Однако наука, хотя и отходит на второй план в социально-этической программе романа, продолжает служить методологической основой для взаимодействия героев с реальностью. Бернар оправдывал применение своего экспериментального метода к живым существам тем, что эксперименты уже были широко распространены (и этически приняты) в обычной жизни: «Ибо не нужно заблуждаться, полагая, что нравственность не допускает делать опыты над своим ближним и над самим собою; в житейской практике люди ничего не делают, кроме опытов одни над другими» [Бернар 2010: 132]. Герои Чернышевского действительно «ничего не делают, кроме опытов одни над другими», но они идут в обратном порядке – от науки к жизни, прибегая к научной методологии, чтобы справиться с «жизненными» ситуациями, включая сердечные дела. Использование Кирсановым опытного метода для лечения «нравственного» случая любовной болезни и применение Лопуховым эксперимента в разрешении его супружеской проблемы показывают, как естественные науки действительно помогают найти «точное решение нравственных вопросов», как оптимистично предсказывал Чернышевский в 1860 году [Чернышевский 1939–1953, 7: 258].
Глава 7
От любви как болезни к стыду как болезни: решение Толстого
Лев Толстой не разделял оптимизма Чернышевского по поводу универсальности естественных наук. Хотя Толстой явно интересовался наукой, особенно математикой, а позднее физикой и химией, и хотя его собственный метод препарирования человеческой психики часто называли научным, его глубоко возмущала позитивистская и строго материалистическая ориентация науки, которая исключала из рассмотрения понятия души и свободы воли[317]
. Не только его дневник и записные книжки 1860–1870-х годов изобилуют критическими размышлениями о науке (одну из таких записей я рассматриваю в главе 5), но и его художественные произведения прямо и косвенно затрагивают эти проблемы[318]. Во втором, «философском» эпилоге романа «Война и мир» (1865–1869), посвященном в основном вопросам свободы и необходимости, Толстой недвусмысленно нападает на тенденцию радикалов распространять методы естественных наук на другие сферы:В наше время большинство так называемых передовых людей, то есть толпа невежд, приняла работы естествоиспытателей, занимающихся одной стороной вопроса, за разрешение всего вопроса.
Души и свободы нет, потому что жизнь человека выражается мускульными движениями, а мускульные движения обусловливаются нервной деятельностью; души и свободы нет, потому что мы в неизвестный период времени произошли от обезьян, – говорят, пишут и печатают они <…>. Они не видят того, что роль естественных наук в этом вопросе состоит только в том, чтобы служить орудием для освещения одной стороны его <…> вопрос о том, каким образом соединяется сознание свободы человека с законом необходимости, которому подлежит человек, не может быть разрешен сравнительною физиологией и зоологией, ибо в лягушке, кролике и обезьяне мы можем наблюдать только мускульно-нервную деятельность, а в человеке – и мускульно-нервную деятельность, и сознание [Толстой 1928–1958, 12: 326].
Для Толстого медицина наиболее наглядно раскрывает эпистемологическую и методологическую ограниченность естественных наук, поскольку ставит себе целью работать с уникальным, психологически сложным живым существом, наделенным нравственными чувствами, но при этом принимает во внимание только (или в основном) биологическую сторону человека.
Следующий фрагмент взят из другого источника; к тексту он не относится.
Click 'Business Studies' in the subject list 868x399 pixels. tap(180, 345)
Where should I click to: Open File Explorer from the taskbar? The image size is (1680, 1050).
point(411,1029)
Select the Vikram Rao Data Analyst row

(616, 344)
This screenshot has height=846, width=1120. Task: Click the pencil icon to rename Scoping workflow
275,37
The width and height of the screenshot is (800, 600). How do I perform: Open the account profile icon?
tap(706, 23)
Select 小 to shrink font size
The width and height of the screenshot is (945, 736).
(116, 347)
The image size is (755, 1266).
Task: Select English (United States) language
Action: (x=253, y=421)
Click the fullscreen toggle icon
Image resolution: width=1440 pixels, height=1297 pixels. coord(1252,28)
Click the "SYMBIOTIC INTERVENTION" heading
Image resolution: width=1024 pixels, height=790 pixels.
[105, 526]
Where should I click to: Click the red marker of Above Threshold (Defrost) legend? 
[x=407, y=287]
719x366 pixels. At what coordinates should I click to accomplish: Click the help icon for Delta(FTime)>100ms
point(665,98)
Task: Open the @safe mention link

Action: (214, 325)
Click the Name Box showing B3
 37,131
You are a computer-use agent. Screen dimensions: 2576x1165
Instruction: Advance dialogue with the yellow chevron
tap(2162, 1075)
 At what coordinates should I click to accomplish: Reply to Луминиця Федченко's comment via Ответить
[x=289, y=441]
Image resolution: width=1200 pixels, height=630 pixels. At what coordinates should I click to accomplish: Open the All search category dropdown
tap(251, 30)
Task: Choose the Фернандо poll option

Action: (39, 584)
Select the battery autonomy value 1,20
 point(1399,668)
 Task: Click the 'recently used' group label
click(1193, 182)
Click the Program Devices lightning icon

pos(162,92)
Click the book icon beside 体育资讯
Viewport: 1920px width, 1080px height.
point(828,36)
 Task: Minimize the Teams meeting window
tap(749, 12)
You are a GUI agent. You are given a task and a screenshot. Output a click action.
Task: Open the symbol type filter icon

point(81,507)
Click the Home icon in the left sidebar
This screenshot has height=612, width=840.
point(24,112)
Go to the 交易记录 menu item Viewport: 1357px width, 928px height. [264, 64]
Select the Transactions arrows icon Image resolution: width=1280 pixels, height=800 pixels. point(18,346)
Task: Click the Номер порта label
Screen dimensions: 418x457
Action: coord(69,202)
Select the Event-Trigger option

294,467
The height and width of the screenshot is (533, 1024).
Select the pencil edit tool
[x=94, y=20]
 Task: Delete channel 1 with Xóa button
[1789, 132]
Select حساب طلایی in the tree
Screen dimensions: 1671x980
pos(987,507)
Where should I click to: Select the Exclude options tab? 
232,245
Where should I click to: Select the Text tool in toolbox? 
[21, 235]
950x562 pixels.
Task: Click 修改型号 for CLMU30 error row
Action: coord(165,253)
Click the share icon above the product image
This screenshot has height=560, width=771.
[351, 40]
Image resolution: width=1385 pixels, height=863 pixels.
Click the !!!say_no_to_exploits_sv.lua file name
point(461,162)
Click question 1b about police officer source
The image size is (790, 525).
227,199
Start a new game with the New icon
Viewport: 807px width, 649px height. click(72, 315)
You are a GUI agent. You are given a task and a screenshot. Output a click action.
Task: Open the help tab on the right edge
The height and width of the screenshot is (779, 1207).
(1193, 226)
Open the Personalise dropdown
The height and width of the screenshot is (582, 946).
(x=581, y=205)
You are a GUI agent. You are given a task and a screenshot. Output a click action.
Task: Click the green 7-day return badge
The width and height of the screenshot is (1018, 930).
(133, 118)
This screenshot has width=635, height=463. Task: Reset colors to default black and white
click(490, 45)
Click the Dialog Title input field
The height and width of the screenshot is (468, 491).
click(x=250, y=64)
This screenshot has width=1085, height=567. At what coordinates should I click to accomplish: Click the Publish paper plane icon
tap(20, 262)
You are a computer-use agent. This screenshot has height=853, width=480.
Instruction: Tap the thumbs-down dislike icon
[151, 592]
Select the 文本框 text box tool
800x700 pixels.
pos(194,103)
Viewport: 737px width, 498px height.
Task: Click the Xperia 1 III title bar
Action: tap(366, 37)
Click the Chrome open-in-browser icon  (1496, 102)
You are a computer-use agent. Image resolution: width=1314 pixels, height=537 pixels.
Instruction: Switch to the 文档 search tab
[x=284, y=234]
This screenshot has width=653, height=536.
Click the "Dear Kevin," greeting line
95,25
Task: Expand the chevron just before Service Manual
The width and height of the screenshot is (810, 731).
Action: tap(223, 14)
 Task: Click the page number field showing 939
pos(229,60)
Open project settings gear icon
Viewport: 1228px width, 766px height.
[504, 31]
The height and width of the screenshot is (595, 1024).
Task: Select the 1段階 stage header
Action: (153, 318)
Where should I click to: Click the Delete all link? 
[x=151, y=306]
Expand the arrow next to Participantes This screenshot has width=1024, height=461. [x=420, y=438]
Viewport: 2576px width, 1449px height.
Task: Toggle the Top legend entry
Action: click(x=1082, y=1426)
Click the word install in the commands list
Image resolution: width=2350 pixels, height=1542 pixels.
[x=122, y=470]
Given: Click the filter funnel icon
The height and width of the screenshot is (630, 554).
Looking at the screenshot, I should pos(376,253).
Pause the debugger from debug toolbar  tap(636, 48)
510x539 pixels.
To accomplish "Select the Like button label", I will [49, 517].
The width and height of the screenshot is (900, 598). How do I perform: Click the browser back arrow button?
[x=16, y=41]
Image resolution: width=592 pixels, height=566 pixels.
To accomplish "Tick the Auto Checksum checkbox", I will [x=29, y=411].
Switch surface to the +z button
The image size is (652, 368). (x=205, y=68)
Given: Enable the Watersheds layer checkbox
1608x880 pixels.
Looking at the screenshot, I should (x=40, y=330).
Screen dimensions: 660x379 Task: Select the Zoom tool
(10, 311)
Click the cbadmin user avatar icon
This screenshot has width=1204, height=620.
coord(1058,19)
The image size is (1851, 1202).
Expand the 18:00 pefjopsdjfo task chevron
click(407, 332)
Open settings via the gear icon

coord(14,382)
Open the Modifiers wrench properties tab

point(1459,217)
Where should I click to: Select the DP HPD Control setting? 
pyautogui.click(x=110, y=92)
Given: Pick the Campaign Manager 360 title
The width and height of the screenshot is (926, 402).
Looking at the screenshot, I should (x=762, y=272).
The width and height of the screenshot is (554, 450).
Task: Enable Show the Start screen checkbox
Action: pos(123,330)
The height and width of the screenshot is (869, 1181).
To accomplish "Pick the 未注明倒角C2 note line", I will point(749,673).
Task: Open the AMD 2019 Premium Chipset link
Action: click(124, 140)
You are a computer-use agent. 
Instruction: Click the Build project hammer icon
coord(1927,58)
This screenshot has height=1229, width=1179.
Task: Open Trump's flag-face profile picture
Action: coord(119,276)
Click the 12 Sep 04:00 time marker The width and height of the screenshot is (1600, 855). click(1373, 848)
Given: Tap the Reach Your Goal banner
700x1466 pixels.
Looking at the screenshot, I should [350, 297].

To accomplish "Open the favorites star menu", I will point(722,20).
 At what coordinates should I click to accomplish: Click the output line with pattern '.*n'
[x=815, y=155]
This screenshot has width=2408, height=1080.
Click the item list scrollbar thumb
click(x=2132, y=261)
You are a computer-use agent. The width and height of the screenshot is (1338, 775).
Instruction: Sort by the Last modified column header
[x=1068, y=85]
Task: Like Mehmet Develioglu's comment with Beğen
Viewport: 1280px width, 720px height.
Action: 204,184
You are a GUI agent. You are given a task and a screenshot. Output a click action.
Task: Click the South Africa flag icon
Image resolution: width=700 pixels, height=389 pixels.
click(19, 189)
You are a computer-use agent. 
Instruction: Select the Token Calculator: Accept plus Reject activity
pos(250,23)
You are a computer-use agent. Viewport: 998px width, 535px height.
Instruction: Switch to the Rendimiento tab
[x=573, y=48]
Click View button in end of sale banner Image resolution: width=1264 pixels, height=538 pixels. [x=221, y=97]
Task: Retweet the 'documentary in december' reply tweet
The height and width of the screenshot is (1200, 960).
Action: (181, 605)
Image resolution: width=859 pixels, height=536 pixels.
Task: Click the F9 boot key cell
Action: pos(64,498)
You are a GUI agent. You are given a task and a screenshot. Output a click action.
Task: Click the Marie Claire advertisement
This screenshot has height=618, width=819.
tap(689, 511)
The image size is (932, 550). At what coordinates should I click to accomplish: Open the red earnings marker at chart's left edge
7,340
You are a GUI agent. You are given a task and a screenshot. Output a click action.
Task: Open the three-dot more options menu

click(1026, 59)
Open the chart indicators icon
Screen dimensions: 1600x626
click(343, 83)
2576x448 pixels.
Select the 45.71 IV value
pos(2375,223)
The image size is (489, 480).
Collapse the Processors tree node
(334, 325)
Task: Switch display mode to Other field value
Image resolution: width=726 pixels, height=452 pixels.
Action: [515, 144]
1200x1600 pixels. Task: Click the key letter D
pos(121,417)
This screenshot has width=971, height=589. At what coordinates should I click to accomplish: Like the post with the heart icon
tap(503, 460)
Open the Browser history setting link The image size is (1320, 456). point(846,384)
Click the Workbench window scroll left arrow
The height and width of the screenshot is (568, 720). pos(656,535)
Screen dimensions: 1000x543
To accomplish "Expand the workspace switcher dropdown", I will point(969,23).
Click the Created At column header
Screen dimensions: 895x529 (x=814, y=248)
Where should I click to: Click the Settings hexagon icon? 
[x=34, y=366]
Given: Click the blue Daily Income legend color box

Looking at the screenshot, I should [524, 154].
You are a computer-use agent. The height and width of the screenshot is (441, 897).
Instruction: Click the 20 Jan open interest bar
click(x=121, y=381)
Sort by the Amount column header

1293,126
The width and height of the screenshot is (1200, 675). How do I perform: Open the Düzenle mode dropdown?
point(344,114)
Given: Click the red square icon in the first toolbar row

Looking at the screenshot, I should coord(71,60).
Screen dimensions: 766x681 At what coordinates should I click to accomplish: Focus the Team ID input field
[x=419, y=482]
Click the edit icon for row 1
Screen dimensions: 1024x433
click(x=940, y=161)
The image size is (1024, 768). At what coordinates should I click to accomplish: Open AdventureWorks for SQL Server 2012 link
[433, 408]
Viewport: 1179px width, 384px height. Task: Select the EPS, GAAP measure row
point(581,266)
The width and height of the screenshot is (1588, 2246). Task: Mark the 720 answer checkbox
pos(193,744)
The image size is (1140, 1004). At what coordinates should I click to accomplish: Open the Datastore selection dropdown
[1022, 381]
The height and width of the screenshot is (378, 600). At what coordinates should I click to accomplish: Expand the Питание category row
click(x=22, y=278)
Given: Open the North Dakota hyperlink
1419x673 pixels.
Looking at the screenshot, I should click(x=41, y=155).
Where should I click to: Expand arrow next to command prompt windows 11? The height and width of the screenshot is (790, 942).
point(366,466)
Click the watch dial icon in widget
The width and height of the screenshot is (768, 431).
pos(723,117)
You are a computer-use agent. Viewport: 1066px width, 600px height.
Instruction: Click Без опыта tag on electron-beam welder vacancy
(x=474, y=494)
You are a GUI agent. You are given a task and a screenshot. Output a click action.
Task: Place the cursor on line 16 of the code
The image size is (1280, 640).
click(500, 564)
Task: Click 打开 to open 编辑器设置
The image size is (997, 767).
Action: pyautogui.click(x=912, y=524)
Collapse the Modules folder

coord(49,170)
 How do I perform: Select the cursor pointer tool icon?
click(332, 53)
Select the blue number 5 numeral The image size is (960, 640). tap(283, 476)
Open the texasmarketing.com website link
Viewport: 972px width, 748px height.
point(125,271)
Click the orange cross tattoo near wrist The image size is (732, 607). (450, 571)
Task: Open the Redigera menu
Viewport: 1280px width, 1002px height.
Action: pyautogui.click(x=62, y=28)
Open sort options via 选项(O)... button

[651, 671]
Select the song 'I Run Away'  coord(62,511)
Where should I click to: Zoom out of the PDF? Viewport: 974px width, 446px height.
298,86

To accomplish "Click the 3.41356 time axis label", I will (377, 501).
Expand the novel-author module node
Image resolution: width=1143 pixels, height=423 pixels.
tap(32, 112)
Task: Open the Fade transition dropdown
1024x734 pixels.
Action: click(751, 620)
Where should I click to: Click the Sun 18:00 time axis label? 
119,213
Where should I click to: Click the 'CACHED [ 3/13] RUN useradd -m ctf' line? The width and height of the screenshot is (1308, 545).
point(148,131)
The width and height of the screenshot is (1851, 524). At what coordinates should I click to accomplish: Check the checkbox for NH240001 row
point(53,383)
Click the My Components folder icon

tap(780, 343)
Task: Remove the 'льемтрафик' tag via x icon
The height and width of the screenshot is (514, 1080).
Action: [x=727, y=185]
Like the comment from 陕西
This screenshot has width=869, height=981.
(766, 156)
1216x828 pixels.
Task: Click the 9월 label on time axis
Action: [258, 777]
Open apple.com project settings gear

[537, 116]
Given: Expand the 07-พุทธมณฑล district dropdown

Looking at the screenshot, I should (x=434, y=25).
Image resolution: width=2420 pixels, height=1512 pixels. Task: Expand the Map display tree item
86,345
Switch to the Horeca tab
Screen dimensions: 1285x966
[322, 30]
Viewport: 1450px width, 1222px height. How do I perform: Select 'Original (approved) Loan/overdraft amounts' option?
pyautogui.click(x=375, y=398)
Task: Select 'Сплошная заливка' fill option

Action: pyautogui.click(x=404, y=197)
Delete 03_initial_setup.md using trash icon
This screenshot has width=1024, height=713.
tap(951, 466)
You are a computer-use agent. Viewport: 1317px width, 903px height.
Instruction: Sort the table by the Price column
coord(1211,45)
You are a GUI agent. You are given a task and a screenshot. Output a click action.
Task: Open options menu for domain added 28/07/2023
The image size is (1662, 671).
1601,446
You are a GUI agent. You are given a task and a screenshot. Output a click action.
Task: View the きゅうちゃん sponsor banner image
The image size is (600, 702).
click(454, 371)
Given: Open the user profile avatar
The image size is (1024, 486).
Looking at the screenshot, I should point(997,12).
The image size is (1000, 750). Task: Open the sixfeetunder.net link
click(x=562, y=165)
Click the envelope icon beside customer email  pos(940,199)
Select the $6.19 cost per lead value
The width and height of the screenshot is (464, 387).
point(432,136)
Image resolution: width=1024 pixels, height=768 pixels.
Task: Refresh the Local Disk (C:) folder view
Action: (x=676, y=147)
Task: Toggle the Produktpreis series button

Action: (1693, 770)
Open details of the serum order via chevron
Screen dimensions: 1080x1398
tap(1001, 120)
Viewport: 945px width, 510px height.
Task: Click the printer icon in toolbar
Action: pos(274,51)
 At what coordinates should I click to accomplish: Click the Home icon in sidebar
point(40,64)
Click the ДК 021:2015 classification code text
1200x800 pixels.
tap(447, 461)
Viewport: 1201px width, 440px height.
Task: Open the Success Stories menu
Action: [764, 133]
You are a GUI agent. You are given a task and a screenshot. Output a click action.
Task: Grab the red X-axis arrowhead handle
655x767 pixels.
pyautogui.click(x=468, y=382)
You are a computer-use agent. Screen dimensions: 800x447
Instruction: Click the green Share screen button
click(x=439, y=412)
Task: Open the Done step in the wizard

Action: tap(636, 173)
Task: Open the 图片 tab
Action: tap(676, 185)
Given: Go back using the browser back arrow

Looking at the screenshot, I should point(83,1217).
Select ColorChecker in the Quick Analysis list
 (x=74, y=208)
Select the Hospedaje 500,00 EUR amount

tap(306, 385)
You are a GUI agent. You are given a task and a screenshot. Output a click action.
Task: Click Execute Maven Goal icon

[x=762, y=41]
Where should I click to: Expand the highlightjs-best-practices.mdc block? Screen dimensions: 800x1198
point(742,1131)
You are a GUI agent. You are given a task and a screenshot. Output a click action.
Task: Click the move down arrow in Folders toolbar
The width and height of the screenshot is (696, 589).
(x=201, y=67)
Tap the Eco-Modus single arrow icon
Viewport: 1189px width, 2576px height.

Поэтому неудивительно, что некоторые из самых запоминающихся сцен бессилия медицины у Толстого – это эпизоды, связанные с диагностикой и лечением любви как болезни или связанных с ней психогенных расстройств. Включив сцены консилиума в оба своих главных романа, «Войну и мир» и «Анну Каренину» (1875–1877), писатель предлагает критический взгляд на русскую (и европейскую) литературную традицию любви как болезни, а также на бушующий в то время спор о природе человека и позитивистской науке. Другими словами, он превращает древний топос в мощный полемический прием.